After my sophomore year at Purdue University, I left the dormitory for apartment life, and my roommate Laurel and I would commiserate about boys in our small eating area off the kitchen. Those conversations always seemed enriched by a cup of tea and a Pop-Tart. Hot tea soothed broken hearts and sometimes we held onto those best-friend rituals as if they were lifesavers. They were lifesavers.
Eve went to prepare the tea, which was easy enough since she had already put on the kettle for herself. As she poured the boiling water over the dry leaves, she felt the significance of such a simple ritual. The very act was like a thread of history, linking Eve to her mother and to past generations, all of whom found comfort from the woes of life – toothaches to heartaches – with a calming reassuring cup of tea. (86)

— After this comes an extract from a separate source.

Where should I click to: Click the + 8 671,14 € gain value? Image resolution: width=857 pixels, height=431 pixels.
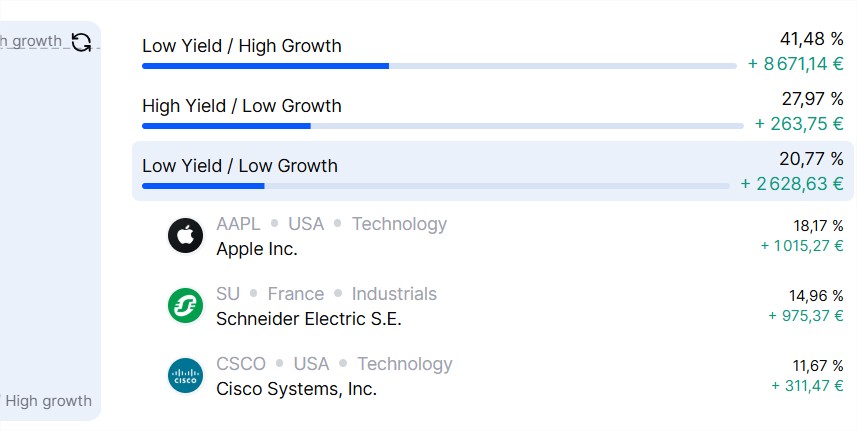796,64
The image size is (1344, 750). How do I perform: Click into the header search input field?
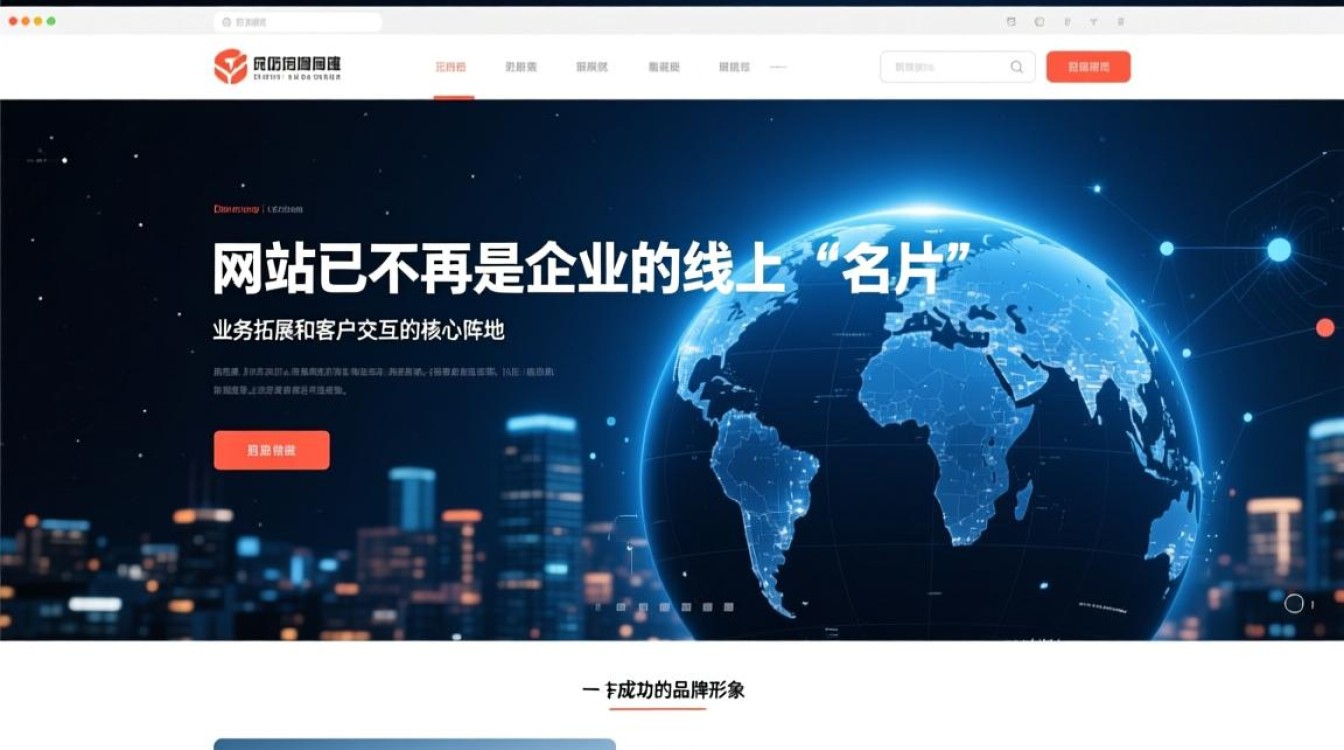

Between the years of 2006 and 2009, I lived in the north Georgia mountains near the small town of Clarkesville and it’s the place I consider the home of my soul. During that period, I wrote a twice-monthly column for the local newspaper, and in one of those essays I described a recent visit to a monastery.
I spent a few days earlier this year in silence at the Monastery of the Holy Spirit in Conyers, Georgia. It had been a very hard and sad December for me – for a lot of reasons – and once we rang in the New Year I just felt the need to leave behind all the distractions of telephone and email for at least a few days.

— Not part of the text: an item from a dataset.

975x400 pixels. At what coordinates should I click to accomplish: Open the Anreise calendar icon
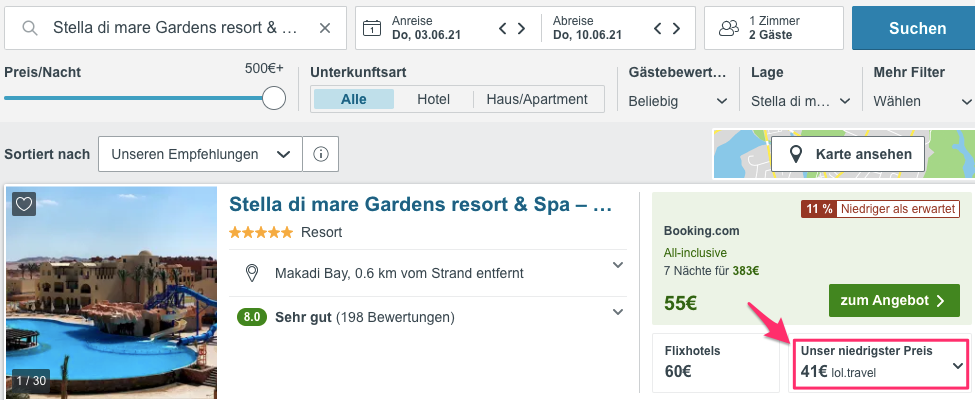pyautogui.click(x=372, y=28)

The Monastery was established in the 1940’s when a group of Trappist monks traveled to Georgia from Kentucky to build a new community. It’s a beautiful place with a lake, ducks and geese, and the beauty continues inside as well, especially in the cathedral with its soaring ceiling and stained glass windows.

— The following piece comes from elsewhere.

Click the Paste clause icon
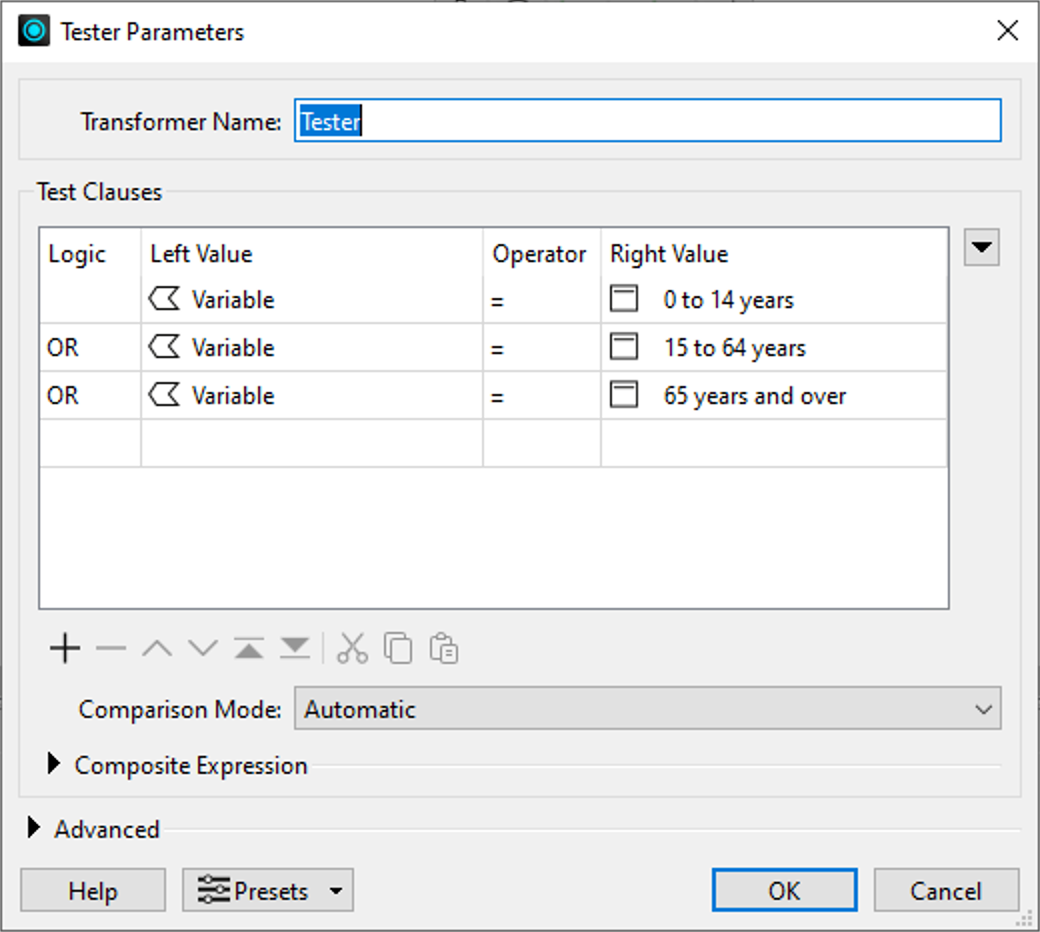1040x932 pixels. pos(441,648)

Retreatants that come to the monastery are welcome to join in any, all or none of the worship services led by the brothers, but what felt most holy to me was the last service of the evening that began with the monks’ chanting in a deep darkness broken only by candlelight.
When your soul is carrying heavy burdens, the evocative beauty of holy ritual can lift those burdens like steam rising from a comforting pot of tea. Holy moments of synchronicity kept tapping me on the shoulder, showing me over and over again that God saw me and knew my heart. And after a Divine accident put a book in my path that brought tremendous healing, I knew once again that I had been touched by Grace.
Tea and Grace. Sometimes that which is most simple and earthy can be accompanied by that which is most holy.